Future of Semiconductors

   People love to extrapolate the future by taking what has happened in the last 50 years and use that
as the measuring stick of what will happen in the next 50 years, especially when it comes to computers and the digital age.  When we look back at the 1950's and the ENIAC computer which was built using vacuum tubes and took up a whole room the size of a medium house and compare that with the processing power we have in our pockets with our smart phones we just can't believe what is yet to come.  We take that little piece of data and try to predict what will be the processing power of the future be like in our phones or on our wrists or even in our brains in the NEXT 50 years.  Will computers have the processing power of our brains?  Will they become self-aware?  

   Most of this has been built on a prediction by Gordon Moore who in the 1960's predicted that the number of transistors on a chip would double every 2 years thus doubling our computation power every 2 years as well.   This has been called: Moore's Law.
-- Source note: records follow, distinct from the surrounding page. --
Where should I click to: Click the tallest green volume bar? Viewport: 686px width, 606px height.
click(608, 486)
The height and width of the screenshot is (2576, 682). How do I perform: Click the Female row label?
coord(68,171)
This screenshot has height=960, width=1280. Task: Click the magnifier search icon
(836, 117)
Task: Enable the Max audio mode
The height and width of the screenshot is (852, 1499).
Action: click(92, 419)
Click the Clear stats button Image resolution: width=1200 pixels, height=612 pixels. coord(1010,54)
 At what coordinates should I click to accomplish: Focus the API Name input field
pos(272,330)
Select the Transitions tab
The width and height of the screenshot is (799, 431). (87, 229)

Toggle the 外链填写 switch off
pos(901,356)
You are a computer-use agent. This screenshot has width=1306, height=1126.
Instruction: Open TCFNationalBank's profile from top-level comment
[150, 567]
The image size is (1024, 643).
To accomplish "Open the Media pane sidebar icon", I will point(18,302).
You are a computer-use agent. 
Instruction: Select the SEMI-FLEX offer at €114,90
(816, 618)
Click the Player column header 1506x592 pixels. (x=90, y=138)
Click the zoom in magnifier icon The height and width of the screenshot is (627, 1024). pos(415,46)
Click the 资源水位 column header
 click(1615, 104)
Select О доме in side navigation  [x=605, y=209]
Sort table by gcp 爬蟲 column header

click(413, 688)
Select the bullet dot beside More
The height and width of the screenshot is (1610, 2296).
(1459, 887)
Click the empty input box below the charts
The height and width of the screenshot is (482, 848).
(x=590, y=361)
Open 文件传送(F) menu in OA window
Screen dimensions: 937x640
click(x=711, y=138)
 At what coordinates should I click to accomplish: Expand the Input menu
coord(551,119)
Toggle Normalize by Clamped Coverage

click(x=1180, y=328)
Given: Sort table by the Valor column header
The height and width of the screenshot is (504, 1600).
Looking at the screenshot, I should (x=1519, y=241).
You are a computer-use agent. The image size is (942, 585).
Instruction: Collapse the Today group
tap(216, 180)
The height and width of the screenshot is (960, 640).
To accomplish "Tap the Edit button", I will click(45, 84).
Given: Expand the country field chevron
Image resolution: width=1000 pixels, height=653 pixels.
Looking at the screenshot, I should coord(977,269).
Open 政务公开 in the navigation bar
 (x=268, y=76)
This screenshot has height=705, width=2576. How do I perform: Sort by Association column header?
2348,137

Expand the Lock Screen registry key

For much of the later half of the 20th century this "law" (which is more a prediction than a law) was very accurate and seemingly unstoppable as every 2 years companies like Intel punched out chips twice as many transistors on them.  This prediction also provided companies like Intel to plan way into the future and develop highly complex chips long before there were chips large enough to contain them.

   Sadly however, just recently this "law" was broken.  For the first time in over 50 years, the law "stumbled" and took Intel 3 years to reach its next doubling instead of 2.   But even if it was a simple stumble the question remains.  Can we double the number of transistors to infinity?

    The answer to that question is of course: "No of course not!".   In order to double the number of transistors on the same size die (or chip) would require you to make the transistors 1/2 their area.   This shrinkage must reduce the width and length by a factor of  .7071 (or square root of 2 divided  by 2) in order to do this.   Chip manufactures have done this by reducing their process size from 80 nano-meter(nm) to 56nm to 40nm to 28nm to 20nm to 14nm and so on.

   But how big is 1 nano-meter?   To give you some scale, the radius of an average Silicon atom (which is what makes up most of the computer chip) is 0.541 nano-meters wide.   This means that 1 nano-meter is only about 2 Silicon atoms wide.   This means that a chip using a 14nm process means its transistors are approximately 14/0.541 = 25 atoms wide on average.  A 10nm process would be only 18 atoms wide.   Of course this would mean that the absolute smallest you could go is 0.541 nm (1 atom) which is only 6 "Moore's-Law-Doublings"  (Si atom widths: 13, 9, 6 ,4 ,2, 1) left to go, if you could go that far, but in all practicality you cannot.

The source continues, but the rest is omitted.